> **Items from a data source**:
▬▬▬▬▬▬

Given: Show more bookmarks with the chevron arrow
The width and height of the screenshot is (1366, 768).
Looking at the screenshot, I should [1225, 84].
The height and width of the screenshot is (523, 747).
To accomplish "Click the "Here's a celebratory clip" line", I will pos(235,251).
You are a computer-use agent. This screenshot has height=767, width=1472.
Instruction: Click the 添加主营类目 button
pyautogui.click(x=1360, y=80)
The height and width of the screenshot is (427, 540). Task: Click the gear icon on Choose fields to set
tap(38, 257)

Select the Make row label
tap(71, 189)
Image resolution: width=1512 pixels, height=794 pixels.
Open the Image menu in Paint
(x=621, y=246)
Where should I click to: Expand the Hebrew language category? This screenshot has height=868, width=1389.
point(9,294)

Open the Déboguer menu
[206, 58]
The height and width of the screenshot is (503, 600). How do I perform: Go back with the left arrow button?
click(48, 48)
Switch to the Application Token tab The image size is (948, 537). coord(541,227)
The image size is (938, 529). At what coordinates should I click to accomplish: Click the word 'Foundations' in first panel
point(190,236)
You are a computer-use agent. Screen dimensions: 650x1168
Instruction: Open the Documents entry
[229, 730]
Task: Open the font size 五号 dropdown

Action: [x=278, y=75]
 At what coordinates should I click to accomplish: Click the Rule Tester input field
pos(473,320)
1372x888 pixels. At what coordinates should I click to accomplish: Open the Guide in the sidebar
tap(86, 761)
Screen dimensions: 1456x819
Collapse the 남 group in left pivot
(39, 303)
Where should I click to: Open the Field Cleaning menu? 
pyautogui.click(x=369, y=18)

▬▬▬▬▬▬

> **Stated goal**:
Reproduce verbatim the part of the records that opens with the line containing "Switch to the" and closes with the line containing "pos(473,320)", both of those lines included.

> **Result of this exercise**:
Switch to the Application Token tab The image size is (948, 537). coord(541,227)
The image size is (938, 529). At what coordinates should I click to accomplish: Click the word 'Foundations' in first panel
point(190,236)
You are a computer-use agent. Screen dimensions: 650x1168
Instruction: Open the Documents entry
[229, 730]
Task: Open the font size 五号 dropdown

Action: [x=278, y=75]
 At what coordinates should I click to accomplish: Click the Rule Tester input field
pos(473,320)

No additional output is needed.